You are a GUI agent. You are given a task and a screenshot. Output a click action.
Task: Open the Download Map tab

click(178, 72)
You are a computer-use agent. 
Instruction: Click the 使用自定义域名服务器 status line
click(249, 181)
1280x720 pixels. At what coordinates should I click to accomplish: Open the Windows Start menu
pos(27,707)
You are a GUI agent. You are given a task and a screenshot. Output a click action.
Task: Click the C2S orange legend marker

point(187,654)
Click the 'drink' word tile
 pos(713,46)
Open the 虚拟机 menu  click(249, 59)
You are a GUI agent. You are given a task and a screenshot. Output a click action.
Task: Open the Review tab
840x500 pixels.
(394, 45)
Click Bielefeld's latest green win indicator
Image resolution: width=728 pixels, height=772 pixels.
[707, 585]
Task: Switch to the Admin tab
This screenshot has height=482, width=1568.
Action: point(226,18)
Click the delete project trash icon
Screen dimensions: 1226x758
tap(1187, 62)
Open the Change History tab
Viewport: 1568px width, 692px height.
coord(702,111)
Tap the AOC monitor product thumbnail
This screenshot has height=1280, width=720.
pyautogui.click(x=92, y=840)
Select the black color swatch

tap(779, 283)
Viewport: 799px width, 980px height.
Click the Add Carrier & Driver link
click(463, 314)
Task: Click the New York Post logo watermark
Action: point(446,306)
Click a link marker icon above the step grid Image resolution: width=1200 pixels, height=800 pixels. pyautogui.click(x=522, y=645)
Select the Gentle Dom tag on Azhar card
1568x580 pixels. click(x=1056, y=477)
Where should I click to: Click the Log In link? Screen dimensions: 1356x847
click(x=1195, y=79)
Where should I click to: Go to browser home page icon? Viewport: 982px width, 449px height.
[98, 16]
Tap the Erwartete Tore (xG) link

◆ **Task to complete**
The required output is the entries from their opening line through the line holding "Viewport: 799px width, 980px height.", repeated exactly, with both end lines kept.

◆ **Answer to the exercise**
You are a GUI agent. You are given a task and a screenshot. Output a click action.
Task: Open the Download Map tab

click(178, 72)
You are a computer-use agent. 
Instruction: Click the 使用自定义域名服务器 status line
click(249, 181)
1280x720 pixels. At what coordinates should I click to accomplish: Open the Windows Start menu
pos(27,707)
You are a GUI agent. You are given a task and a screenshot. Output a click action.
Task: Click the C2S orange legend marker

point(187,654)
Click the 'drink' word tile
 pos(713,46)
Open the 虚拟机 menu  click(249, 59)
You are a GUI agent. You are given a task and a screenshot. Output a click action.
Task: Open the Review tab
840x500 pixels.
(394, 45)
Click Bielefeld's latest green win indicator
Image resolution: width=728 pixels, height=772 pixels.
[707, 585]
Task: Switch to the Admin tab
This screenshot has height=482, width=1568.
Action: point(226,18)
Click the delete project trash icon
Screen dimensions: 1226x758
tap(1187, 62)
Open the Change History tab
Viewport: 1568px width, 692px height.
coord(702,111)
Tap the AOC monitor product thumbnail
This screenshot has height=1280, width=720.
pyautogui.click(x=92, y=840)
Select the black color swatch

tap(779, 283)
Viewport: 799px width, 980px height.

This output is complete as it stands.